On the other hand, Global Industry Analysts has recently forecast the face and voice biometrics market to reach $4.7 billion by 2020, due to a growing demand in defense, global banking, and healthcare. These estimates include industry leaders in stand-alone speech tech like Sensory Inc. and Nuance Communications.
With the major consumer brands having made their initial foray into the speech market, the suggestion going into 2016 is that while speech technology is increasing, its growth independent of other products or services may be slowing as larger companies that were previously not competitors—such as Microsoft, Google, and Amazon—continue to groom speech technology and data that is proprietary and self-focused.
"I see a little bit more penetration into the ambient home environment because Amazon Echo is a really capable device," says Deborah Dahl, principal of Conversational Technologies, who notes that speech is the ideal candidate to solve the glut of user interfaces in the consumer space: "As speech-enabled devices become smarter, the graphical paradigm is going to break down."
While Amazon has as of yet declined to release specific sales-to-date figures for Echo, its speech-enabled wireless speaker, the device was Amazon's best-selling item over $100 on Black Friday.
The Echo speaker is aligned with Amazon's proprietary IVR assistant, Alexa, which allows the customer to do Amazon-related activities ranging from listening to music in Amazon Prime to ordering from a customer's wish list.
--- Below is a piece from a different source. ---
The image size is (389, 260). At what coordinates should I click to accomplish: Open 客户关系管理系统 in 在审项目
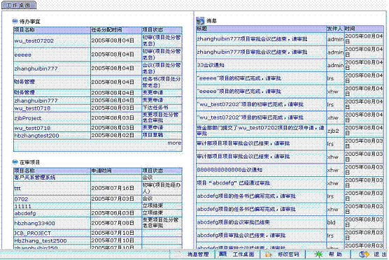coord(35,178)
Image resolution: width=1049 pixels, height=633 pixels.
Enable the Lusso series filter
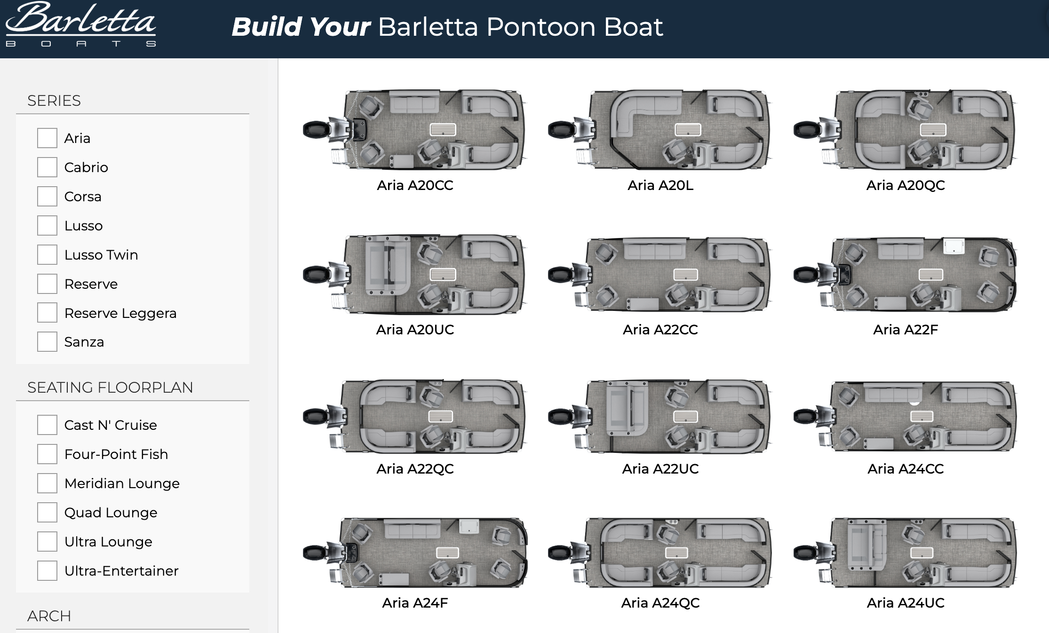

In addition, it can control various enabled devices from WeMo, Philips Hue, SmartThings, Insteon, and Wink, with a list of functions that continues to grow as developers utilize its application programming interface (API).
Alexa was likely the product of Amazon's 2013 acquisition of Ivona Technologies, and this acquisition-and-implementation behavior is precisely what is complicating the current speech market.
Both Dahl and Miller anticipate the next consumer speech market developments to center around issues of interoperability.
"It'll be interesting to see how these products play out against the Internet of Things," Dahl says. "The Echo is starting to be integrated into appliance control, and I'm sure the Jibo"—an Indiegogo-funded intelligent assistance robot spearheaded by the director of the Personal Robots Group at MIT, Cynthia Breazeal—"will be as well. But how are the ecosystems going to play out against one another? For example, Apple has a home environment ecosystem. Is a consumer going to get that? Are they going to integrate the Echo?"
Miller asserts that there will be a breaking point with proprietary blockades. "Some will be closed," he says. "Apple is very closed off. But you'll see sharing. For instance, Siri is going to need to talk to some other robots to make a dinner reservation, or to find goods and services. That's where things are kind of going."